_TASK DIRECTIONS_: Wherever the word "Viewport" shows up in the data, report the line it sits in.

___ SUPPLIED RECORDS

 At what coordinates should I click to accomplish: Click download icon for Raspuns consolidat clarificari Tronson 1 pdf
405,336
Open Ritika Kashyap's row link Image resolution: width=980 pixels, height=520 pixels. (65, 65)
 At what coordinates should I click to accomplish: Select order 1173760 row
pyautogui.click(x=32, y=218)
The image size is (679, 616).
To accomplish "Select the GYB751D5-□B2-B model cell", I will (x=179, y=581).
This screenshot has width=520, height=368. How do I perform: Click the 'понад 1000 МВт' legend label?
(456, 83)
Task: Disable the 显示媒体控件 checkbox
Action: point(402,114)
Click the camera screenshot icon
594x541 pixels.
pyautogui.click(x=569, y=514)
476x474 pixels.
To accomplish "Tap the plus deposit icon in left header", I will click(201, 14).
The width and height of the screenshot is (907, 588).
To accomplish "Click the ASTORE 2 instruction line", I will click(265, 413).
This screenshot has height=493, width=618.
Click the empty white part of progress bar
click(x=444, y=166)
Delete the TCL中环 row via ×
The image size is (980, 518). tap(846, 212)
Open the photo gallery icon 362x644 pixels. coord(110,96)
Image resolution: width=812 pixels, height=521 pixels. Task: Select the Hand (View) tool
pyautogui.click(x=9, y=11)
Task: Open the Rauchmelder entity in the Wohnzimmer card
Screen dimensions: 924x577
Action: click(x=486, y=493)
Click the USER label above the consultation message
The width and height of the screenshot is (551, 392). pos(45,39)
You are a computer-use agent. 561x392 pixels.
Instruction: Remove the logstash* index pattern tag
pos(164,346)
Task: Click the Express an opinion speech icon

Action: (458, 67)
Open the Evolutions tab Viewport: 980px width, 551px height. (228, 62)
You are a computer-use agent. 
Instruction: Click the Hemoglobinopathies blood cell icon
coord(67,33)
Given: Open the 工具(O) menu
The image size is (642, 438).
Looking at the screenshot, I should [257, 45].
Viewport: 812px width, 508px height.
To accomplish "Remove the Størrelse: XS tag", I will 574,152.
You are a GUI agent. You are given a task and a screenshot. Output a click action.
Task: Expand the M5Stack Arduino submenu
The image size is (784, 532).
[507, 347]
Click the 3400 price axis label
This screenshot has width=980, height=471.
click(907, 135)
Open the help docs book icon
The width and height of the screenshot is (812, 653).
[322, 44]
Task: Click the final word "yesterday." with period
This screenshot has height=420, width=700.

______

_ANSWER TO THE PROBLEM_:
Open the Evolutions tab Viewport: 980px width, 551px height. (228, 62)
Viewport: 812px width, 508px height.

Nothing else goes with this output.